§ TEXTO PARA LEITURA:
════
Por Bianca Beck Kunz, Leandro Antonio Pamplona e Paola Martins

O mercado de apostas em eventos esportivos e jogos on-line no Brasil tem enfrentado uma evolução significativa, especialmente após a sanção da Lei nº 14.790/23, de 29 de dezembro de 2023. Esta legislação estabelece um novo marco regulatório para a modalidade lotérica denominada apostas de quota fixa, alterando dispositivos de leis anteriores e introduzindo normas específicas para a operação de apostas virtuais e físicas em ventos esportivos e jogos on-line no país.

Um dos aspectos mais significativos introduzidos pela Lei nº 14.790/23 é as especificidades societárias apresentadas para que empresas sejam autorizadas a explorar atividade de apostas de quota fixa.

Tais disposições societárias encontram-se expressas no Art.7º da supracitada lei, que, resumidamente, aponta os seguintes requisitos legais:

  1. Apenas pessoas jurídicas podem obter autorização para explorar este mercado;
  2. Estas pessoas jurídicas obrigatoriamente precisam ser brasileiras, com sede e administração no território nacional;
  3. É necessário observar a matéria regulatória editada pelo Ministério da Fazenda
  4. Será fixado capital social mínimo para estas empresas;
  5. Exigência de comprovado conhecimento e experiência no mercado de pelo menos um dos integrantes do grupo de controle da empresa que desejar obter a autorização;
  6. Existirão requisitos específicos sobre administração destas empresas;
  7. Exigência de ter brasileiro como sócio detentor de, ao menos, 20% (vinte por cento) do capital social da empresa;
  8. Sócios ou acionistas destas empresas não poderão participar, direta ou indiretamente, das chamadas Sociedades Anônimas de Futebol ou organização esportiva profissional, nem atuarem como dirigentes de equipe desportiva brasileira.
════
§ OBJETIVO:
Reescreva o trecho do texto sobre a lei das apostas que começa em "Por Bianca Beck" e termina em "on-line no país.", renomeando "apostas de quota fixa" para "apostas de cota fixa".

§ DADOS EXIBIDOS:
════
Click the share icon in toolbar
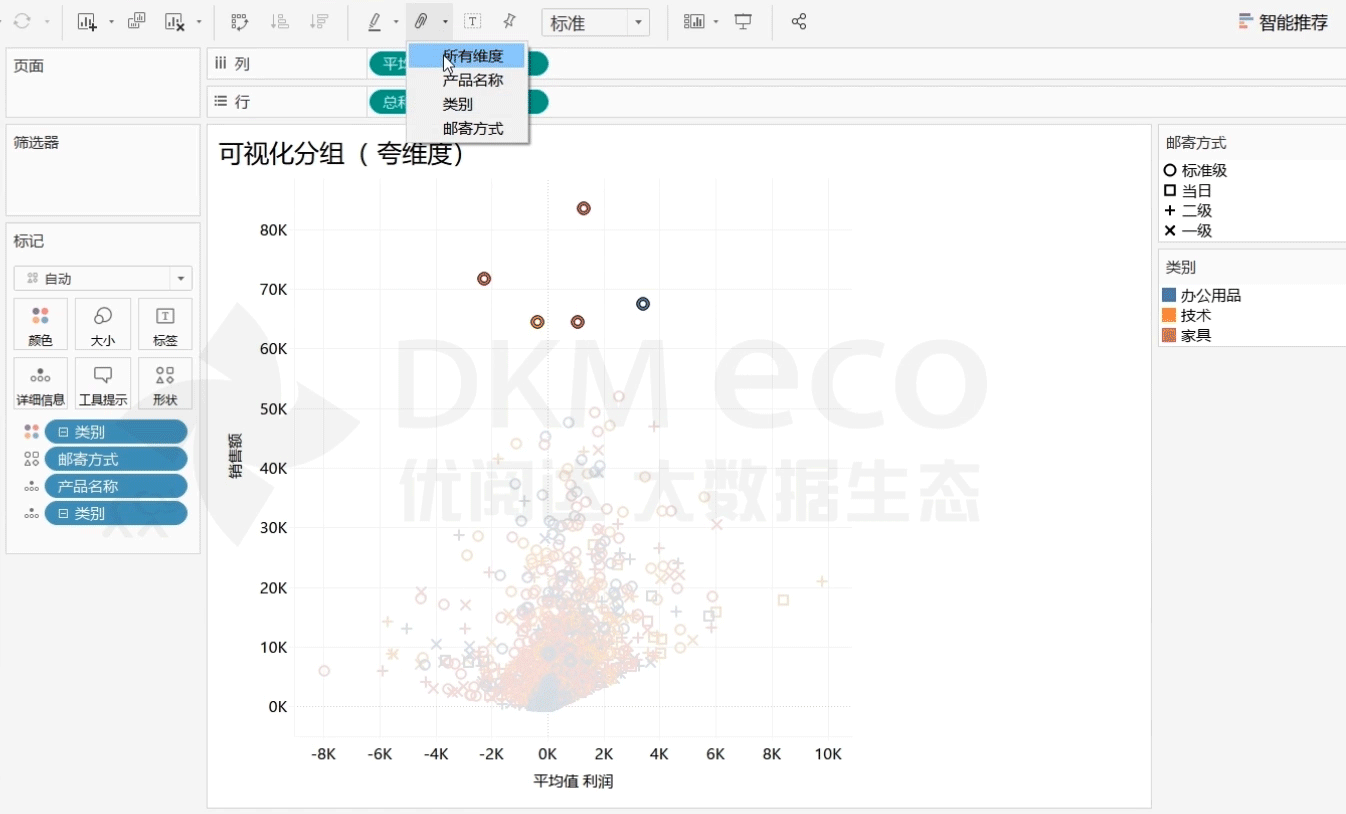This screenshot has height=814, width=1346. pyautogui.click(x=798, y=22)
════
§ RESPOSTA:
Por Bianca Beck Kunz, Leandro Antonio Pamplona e Paola Martins

O mercado de apostas em eventos esportivos e jogos on-line no Brasil tem enfrentado uma evolução significativa, especialmente após a sanção da Lei nº 14.790/23, de 29 de dezembro de 2023. Esta legislação estabelece um novo marco regulatório para a modalidade lotérica denominada apostas de cota fixa, alterando dispositivos de leis anteriores e introduzindo normas específicas para a operação de apostas virtuais e físicas em ventos esportivos e jogos on-line no país.